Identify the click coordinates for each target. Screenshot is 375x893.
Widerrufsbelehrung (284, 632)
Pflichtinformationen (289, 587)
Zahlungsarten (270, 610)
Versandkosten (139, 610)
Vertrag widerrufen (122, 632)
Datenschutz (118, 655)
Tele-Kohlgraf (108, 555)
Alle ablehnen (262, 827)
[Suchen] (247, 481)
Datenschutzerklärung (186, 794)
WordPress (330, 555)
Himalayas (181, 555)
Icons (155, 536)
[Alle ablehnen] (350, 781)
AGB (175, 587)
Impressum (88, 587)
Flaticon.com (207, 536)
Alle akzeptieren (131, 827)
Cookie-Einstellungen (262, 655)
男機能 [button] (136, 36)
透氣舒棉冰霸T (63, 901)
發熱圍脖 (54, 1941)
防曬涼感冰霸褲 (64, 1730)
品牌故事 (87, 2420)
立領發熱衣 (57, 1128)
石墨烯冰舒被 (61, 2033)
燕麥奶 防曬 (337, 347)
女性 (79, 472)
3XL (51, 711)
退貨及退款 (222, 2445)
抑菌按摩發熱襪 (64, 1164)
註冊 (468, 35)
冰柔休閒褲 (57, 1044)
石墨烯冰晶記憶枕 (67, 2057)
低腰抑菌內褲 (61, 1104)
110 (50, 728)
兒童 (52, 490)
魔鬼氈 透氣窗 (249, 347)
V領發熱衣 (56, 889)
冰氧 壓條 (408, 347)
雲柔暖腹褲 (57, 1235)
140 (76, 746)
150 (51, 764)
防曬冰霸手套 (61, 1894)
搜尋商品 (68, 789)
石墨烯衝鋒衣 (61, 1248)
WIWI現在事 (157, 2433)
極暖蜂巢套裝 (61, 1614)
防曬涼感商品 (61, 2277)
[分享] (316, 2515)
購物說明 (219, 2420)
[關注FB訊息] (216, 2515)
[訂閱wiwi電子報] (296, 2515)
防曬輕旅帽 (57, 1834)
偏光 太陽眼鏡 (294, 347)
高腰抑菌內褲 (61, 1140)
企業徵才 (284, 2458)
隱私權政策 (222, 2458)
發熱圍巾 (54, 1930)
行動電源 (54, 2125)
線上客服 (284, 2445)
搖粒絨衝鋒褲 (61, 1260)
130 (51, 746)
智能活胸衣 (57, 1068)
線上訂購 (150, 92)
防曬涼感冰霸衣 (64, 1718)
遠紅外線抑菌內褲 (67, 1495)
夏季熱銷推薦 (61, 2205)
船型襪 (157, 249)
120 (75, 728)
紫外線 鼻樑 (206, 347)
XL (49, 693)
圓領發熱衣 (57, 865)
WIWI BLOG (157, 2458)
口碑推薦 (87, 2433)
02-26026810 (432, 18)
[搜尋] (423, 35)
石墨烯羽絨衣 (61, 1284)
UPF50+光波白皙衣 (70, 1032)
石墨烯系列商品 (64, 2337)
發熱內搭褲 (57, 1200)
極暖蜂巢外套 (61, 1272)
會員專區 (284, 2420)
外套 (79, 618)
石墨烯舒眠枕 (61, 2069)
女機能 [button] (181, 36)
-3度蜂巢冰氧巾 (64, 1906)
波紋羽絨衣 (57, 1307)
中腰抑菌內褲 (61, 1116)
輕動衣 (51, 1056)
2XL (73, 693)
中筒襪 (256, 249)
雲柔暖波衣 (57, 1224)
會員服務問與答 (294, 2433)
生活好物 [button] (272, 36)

——————————

• BRIEF: Extract, please, the lines from the start of the entries above through the one with "石墨烯冰舒被 (61, 2033)", both included, reproducing each exactly and adding nothing.

• SOLVED PROBLEM:
Identify the click coordinates for each target. Screenshot is 375x893.
Widerrufsbelehrung (284, 632)
Pflichtinformationen (289, 587)
Zahlungsarten (270, 610)
Versandkosten (139, 610)
Vertrag widerrufen (122, 632)
Datenschutz (118, 655)
Tele-Kohlgraf (108, 555)
Alle ablehnen (262, 827)
[Suchen] (247, 481)
Datenschutzerklärung (186, 794)
WordPress (330, 555)
Himalayas (181, 555)
Icons (155, 536)
[Alle ablehnen] (350, 781)
AGB (175, 587)
Impressum (88, 587)
Flaticon.com (207, 536)
Alle akzeptieren (131, 827)
Cookie-Einstellungen (262, 655)
男機能 [button] (136, 36)
透氣舒棉冰霸T (63, 901)
發熱圍脖 (54, 1941)
防曬涼感冰霸褲 (64, 1730)
品牌故事 (87, 2420)
立領發熱衣 (57, 1128)
石墨烯冰舒被 (61, 2033)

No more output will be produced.